Hacked Off Tackles British Press

hacked off

Britain is abandoning its free Press in favour of one controlled by Parliament. This is political revenge for a newspaper being given, and publishing, proof that many Members of Parliament cheated on their expenses, a continuing scandal.

The dirty work has been done for Parliament by a private enterprise called Hacked Off, a group of celebrities and self-promoters who only appreciate positive news coverage. Many have criminal convictions or have demonstrated gravely immoral behaviour, which was reported in the media.

British newspapers can be spectacularly poor at abiding by the formal principles of journalism, but must obey all existing laws, as we are seeing in the trial of Rebekah Brooks and others, formerly of The News of the World.

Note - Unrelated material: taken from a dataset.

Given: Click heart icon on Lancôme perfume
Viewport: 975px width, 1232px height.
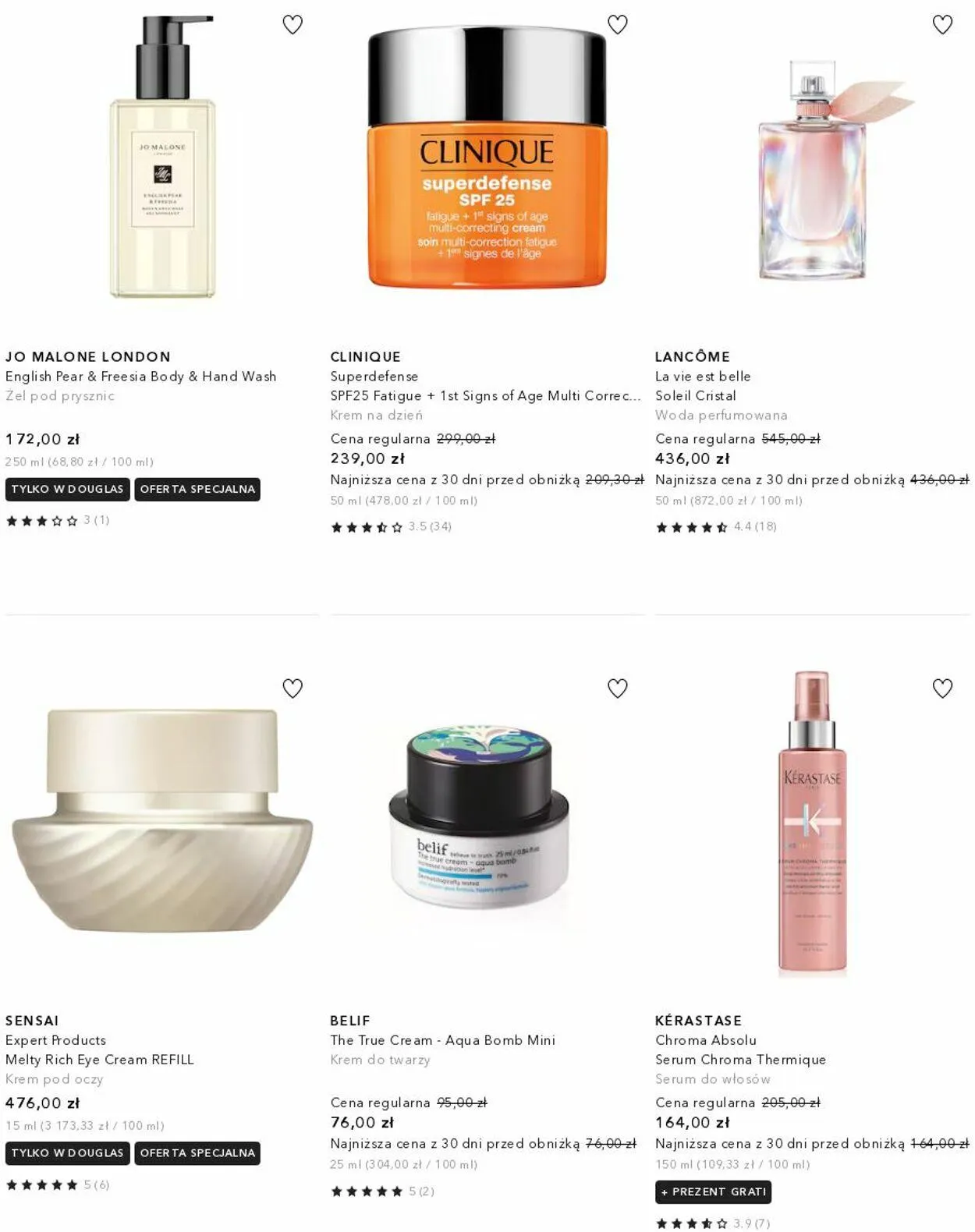Looking at the screenshot, I should pyautogui.click(x=942, y=25).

Hacked Off’s argument runs this way: although many of its members have individually received justice (and, in some cases, substantial payouts) over mishandling by the Press, that was somehow pot luck; the Press is out of control; therefore Government must take control of it.

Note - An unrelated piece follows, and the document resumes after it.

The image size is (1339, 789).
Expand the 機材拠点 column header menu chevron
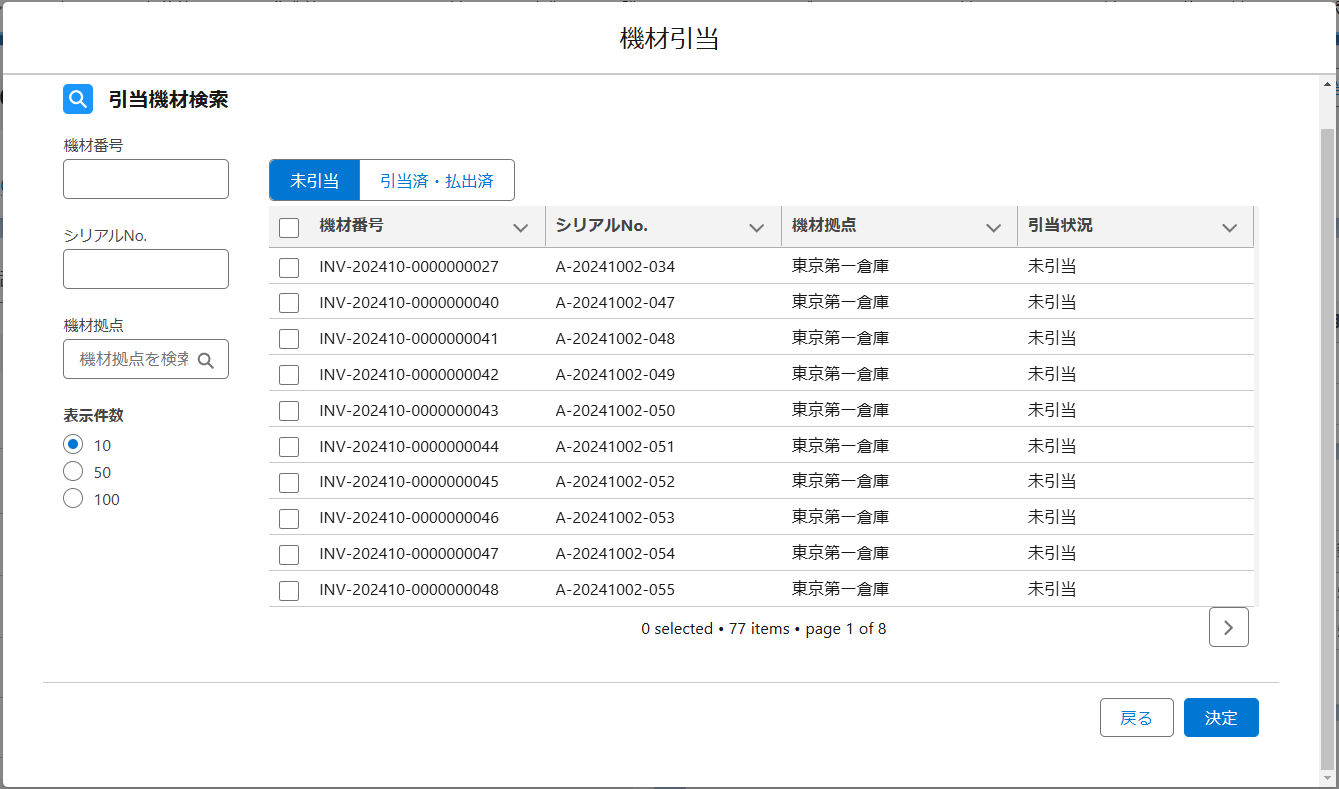tap(993, 228)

Government organised a review of the media by Lord Leveson, who duly recommended Government control. Government let Hacked Off and other political parties draft the proposed new law. There is a way to go before Government shows starts fining newspapers the proposed massive sums that would force them to close.

Two interesting chapters in this story happened last week. First, Hacked Off ran an ad in support of government control of the press, listing in large print the names of a number of celebrities and self-promoters who want to end journalistic freedom.

Among those names were all the remaining members of Monty Python, the British comedy programme notable for being subversive. How did John Cleese, Terry Gilliam, Eric Idle, Terry Jones and Michael Palin come to think that the Press — admittedly owned by a ghastly bunch of crooks — should be managed by government, a different ghastly bunch of crooks?

Even Terry Gilliam, whose cinematic work is about the dangers of over-reaching governments, finds a free Press intolerable. The Pythons grew up when socialism was in force in Britain. Actors and politicos always flock together.

The Pythons have grown old. As the years passed, so has whatever flame burned in their hearts, to be replaced by cold calculation and absurdly inflated egos.

Maria Miller, the British Culture Secretary who will oversee the Press once the laws kick in, has been found guilty of cheating on her expenses, to the tune of about £40,000. Her staff reportedly threatened journalists looking into this ongoing theft by pointing out that she would be in charge of the Press once the new rules were in place, so perhaps they might like to mitigate their enthusiasm.

Last week, a secretive parliamentary committee over-ruled an independent arbiter and essentially let Mrs. Miller off. She doesn’t believe the Press can self-regulate, and now she has proved that Parliament cannot self-regulate.

RIP a free Press in Britain. Welcome back, Comrade Stalin. It’s as if you never went away.